WORK INSTRUCTION: The string "次世代オープンワールド" may appear in lines of the entries below. Report how many lines hold it, with only the number.

Dataset entries
⁂
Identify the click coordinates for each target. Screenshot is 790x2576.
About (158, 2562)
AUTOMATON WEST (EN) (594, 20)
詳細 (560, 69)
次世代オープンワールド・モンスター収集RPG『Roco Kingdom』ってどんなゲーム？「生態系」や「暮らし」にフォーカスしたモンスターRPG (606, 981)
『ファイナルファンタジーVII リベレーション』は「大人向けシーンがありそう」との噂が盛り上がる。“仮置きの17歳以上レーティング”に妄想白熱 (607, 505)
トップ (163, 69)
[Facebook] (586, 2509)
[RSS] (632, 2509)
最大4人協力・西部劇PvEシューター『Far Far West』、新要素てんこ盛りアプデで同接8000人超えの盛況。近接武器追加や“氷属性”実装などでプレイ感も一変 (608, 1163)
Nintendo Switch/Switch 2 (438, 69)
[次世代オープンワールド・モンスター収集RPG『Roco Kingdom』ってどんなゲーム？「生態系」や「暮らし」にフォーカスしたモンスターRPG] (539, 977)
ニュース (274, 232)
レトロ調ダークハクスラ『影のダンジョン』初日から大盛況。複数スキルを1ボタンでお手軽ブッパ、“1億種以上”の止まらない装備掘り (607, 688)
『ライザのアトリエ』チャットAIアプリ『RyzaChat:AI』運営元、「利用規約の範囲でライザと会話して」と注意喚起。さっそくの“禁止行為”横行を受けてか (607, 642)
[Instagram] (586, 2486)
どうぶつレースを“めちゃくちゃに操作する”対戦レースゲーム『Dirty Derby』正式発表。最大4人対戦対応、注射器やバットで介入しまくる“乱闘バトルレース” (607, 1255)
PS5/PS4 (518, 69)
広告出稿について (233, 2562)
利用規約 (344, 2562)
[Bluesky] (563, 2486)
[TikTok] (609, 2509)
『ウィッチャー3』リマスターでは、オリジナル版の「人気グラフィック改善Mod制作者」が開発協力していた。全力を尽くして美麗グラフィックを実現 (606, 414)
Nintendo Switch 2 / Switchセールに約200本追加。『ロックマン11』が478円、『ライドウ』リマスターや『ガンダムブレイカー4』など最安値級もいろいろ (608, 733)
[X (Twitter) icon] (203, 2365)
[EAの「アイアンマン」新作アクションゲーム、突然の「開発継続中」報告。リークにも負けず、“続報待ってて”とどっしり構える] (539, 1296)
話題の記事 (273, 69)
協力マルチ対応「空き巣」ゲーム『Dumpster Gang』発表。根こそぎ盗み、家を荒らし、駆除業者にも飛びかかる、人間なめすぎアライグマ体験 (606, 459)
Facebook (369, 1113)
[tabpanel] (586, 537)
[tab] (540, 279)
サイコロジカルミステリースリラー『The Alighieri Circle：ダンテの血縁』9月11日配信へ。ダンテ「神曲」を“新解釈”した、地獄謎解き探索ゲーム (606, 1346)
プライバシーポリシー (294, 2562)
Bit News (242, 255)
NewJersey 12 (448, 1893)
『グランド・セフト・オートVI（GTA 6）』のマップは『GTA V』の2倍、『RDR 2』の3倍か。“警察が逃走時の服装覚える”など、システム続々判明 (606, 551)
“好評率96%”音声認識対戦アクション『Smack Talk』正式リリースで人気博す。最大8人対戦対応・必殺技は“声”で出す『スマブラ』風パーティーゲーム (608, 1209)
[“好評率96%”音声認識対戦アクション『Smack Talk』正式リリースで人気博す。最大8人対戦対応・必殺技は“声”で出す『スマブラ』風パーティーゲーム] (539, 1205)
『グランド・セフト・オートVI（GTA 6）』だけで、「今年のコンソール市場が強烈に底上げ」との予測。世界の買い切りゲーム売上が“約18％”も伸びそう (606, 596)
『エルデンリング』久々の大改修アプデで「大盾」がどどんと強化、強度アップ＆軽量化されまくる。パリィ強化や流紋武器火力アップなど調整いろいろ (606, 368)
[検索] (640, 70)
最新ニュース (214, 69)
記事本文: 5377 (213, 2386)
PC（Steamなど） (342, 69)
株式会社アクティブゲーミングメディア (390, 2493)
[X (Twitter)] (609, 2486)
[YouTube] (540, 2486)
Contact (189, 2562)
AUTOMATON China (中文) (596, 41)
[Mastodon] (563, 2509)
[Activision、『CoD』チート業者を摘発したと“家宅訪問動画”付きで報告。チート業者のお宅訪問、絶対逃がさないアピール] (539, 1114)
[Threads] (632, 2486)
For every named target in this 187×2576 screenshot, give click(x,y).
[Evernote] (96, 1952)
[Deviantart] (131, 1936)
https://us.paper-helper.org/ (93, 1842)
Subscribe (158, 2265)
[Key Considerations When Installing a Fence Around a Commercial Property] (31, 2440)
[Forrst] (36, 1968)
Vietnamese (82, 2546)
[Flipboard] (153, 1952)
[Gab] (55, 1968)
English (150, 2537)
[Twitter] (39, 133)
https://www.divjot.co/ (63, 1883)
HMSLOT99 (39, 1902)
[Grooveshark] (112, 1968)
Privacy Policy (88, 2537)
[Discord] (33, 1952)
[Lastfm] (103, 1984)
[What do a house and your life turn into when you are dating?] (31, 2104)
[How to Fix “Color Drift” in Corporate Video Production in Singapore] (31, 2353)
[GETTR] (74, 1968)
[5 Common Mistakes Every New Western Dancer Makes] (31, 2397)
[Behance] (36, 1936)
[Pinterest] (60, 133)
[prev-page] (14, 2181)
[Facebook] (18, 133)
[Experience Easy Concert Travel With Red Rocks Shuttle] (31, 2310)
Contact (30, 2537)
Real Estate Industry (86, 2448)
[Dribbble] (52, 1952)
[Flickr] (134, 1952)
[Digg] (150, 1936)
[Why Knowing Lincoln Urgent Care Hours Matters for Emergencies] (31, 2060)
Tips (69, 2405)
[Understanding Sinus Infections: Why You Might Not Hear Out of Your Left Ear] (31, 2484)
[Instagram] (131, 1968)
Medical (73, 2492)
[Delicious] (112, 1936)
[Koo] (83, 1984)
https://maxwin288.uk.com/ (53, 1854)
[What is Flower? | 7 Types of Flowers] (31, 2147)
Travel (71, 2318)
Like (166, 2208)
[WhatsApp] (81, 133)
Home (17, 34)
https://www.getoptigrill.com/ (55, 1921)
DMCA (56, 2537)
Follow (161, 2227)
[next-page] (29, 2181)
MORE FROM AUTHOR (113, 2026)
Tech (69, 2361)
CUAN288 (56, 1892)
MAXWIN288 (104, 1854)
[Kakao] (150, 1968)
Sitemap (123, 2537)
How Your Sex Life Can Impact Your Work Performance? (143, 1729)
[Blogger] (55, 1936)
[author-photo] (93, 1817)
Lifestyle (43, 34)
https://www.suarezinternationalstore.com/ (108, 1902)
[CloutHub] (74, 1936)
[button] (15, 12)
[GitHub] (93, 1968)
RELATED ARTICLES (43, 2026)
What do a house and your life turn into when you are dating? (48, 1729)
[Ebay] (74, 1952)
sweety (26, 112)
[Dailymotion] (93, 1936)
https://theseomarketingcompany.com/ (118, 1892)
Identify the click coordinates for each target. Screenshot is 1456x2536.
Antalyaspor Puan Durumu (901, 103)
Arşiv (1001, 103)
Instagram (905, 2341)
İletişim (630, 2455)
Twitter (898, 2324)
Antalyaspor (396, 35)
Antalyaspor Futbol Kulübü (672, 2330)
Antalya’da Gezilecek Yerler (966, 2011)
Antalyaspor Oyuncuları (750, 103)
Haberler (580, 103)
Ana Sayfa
⁂
RESULT OF THIS EXERCISE: 2